At the foot of the Rossberg nestled the pretty little village of Goldau. The mountain lifted its head five thousand feet above the village, but it smiled down upon it so kindly, and when the sharp winds blew shielded it so securely, that the people looked up with grateful eyes and spoke of it as their own beautiful mountain. And it was indeed beautiful. Near the top, and extending for a good way down its side, grew strong large trees, with little trees in between; quite a wood in fact; and when the wind passed over the mountain tops, the leaves rustled, shook hands, and laughed and talked in the pleasantest way imaginable. Below the wood, lay the great green meadows, where the grass grew soft and thick like velvet; and gardens too, for the people of Goldau not only kept many cows, but thought much of their cauliflower, cabbage, and potatoes. A little higher on the mountain side than most of the houses in the village, stood the home of young Kaspar Bernstein, Josepha his wife, three pretty children, and a little maid named Franziska Ulrich. Heinrich, the eldest, was a stout lad of eight years, who helped his father drive the cows to and from the pasture, and pulled the weeds in the garden. But the pet of the household was wee, blue-eyed Gretchen, a demure little maid of six years, who helped her mother, or thought she did, and made the hours pass happily for baby Fritz. Their home was a very pleasant one, clean and comfortable; the floors white with frequent scrubbings,—the pretty blue picture dishes at which Gretchen never tired of looking as the plates stood on edge in the racks on the wall; the tinware polished until it shone like silver; and the great square tile stove, with the bench around three sides of it, so that all could sit with their backs against the warm tile of an evening, while the top was large enough to make a bed upon in the coldest winter nights,—oh, it was as cozy and comfortable as a home could well be! And in the Summer time, how breezy the house was when the doors and windows were all wide open; why, one could stand in the front door, and look right out through the back door at the mountain. And the view of Goldau, with other little towns all lying so close together, and the shimmering water of the lake, made a picture always lovely to look upon; and when the sweet tones of the church bells floated up to them, morning and evening, their joy was complete.

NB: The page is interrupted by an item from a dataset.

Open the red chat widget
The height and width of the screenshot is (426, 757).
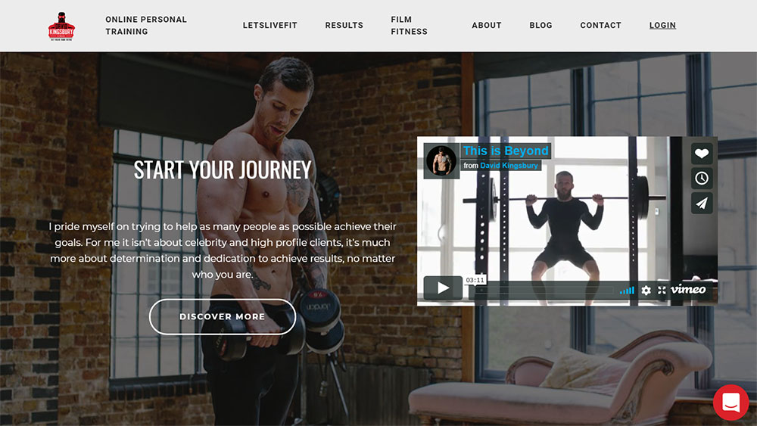pyautogui.click(x=731, y=403)
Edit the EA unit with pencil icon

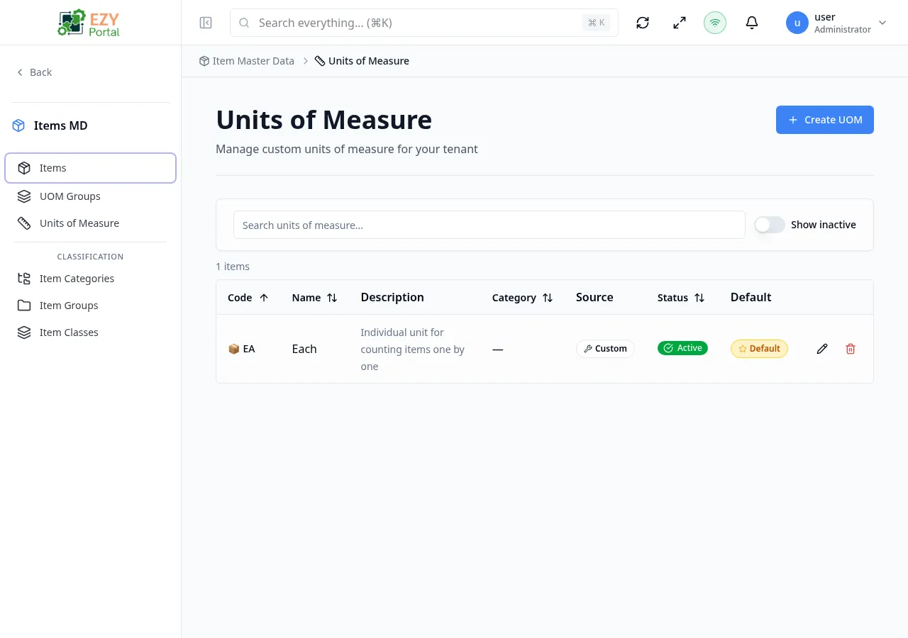coord(822,349)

The second morning of September opened dark and uncomfortable enough. The rain fell in torrents; at seven o’clock it was still too dark to see without a candle. Kaspar went out and attended to his cattle, and when he brought in the milk said to his wife,—
“Frantz Schwartz was on top of the mountain yesterday; he says that the little crack up there has so widened that he cannot now jump across it.”
“Is there any danger, think you?” anxiously asked the wife, setting the wooden pail on the floor and looking up at him.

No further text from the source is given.